I read with interest the article on measurement of hepatic venous pressure gradient in patients with active variceal bleeding.1 I would like to mention one therapeutic aspect in this article that I suggest is not appropriate. The authors randomized the patients with cirrhosis and active bleeding into two arms—injection sclerotherapy and band ligation—and measured the hepatic venous pressure gradient before and after the procedure until the 5th day of admission. They concluded that injection sclerotherapy had caused a sustained increase in hepatic venous pressure gradient, which is followed by a higher rebleeding rate. The authors did not administer any pharmacological treatment to the patients who exhibited signs and symptoms of acute variceal bleeding within 12 hours of admission.
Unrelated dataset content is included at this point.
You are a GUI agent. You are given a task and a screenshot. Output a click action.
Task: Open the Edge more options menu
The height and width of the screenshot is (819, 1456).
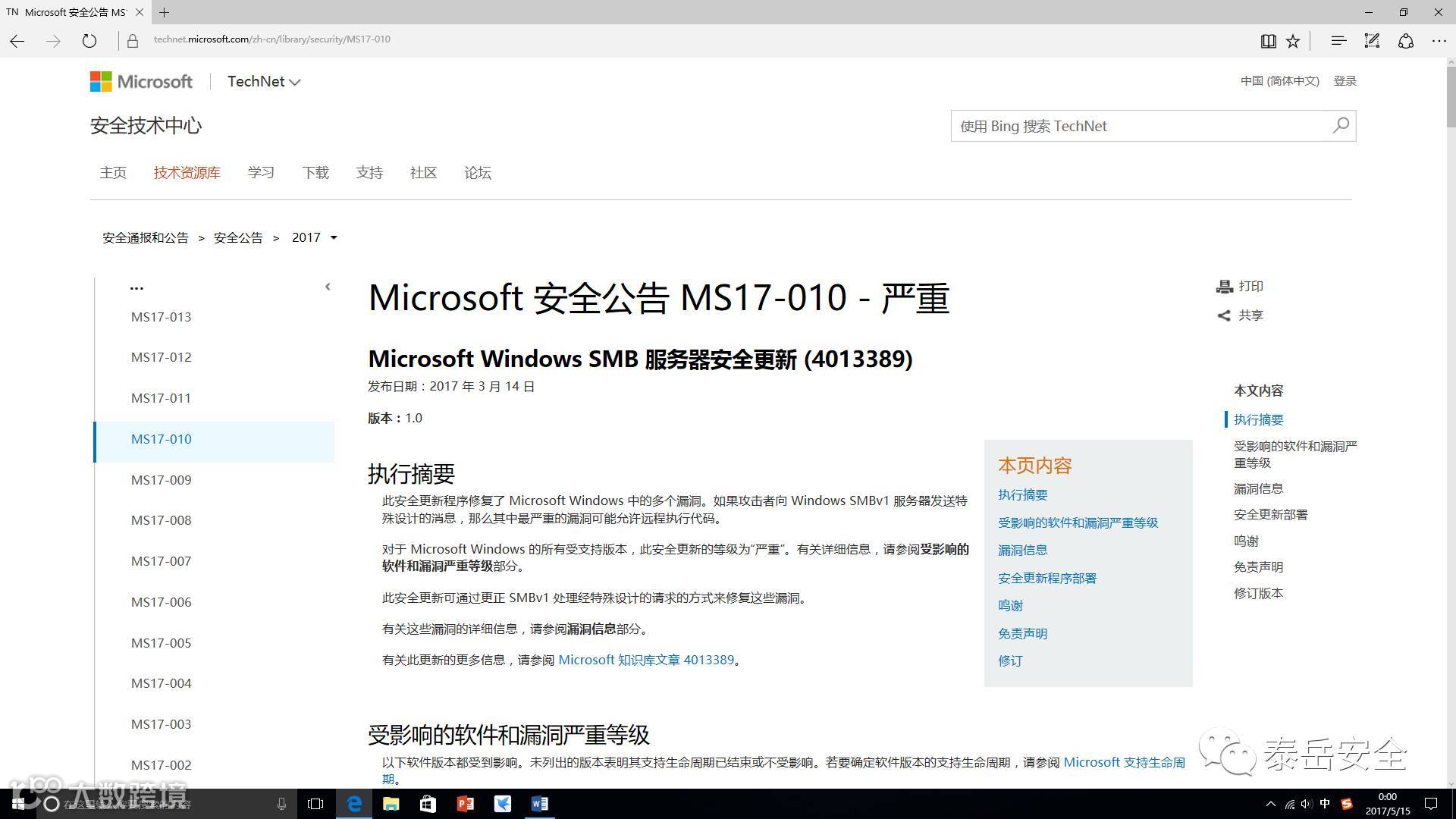(1439, 41)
I believe it is inappropriate to withhold vasoactive drugs from patients who experience active variceal bleeding. The authors claim that at the time they designed the study, endoscopic treatment was the treatment of choice for acute variceal bleeding.2 However, in an American Association for the Study of Liver Diseases single-topic symposium in 1998, pharmacological treatment was established as an effective treatment for variceal bleeding.3 Furthermore, D'Amico et al.4 published an elegant meta-analysis in 1999 in which they concluded that pharmacological treatment should be started immediately even if variceal bleeding is suspected before endoscopic confirmation.
The present study was performed between 1998 and 2001, the period in which the pharmacological treatment consensus had already been accepted. I believe that researchers should either stop or modify a study when a consensus on treatment modalities is altered completely during the study period.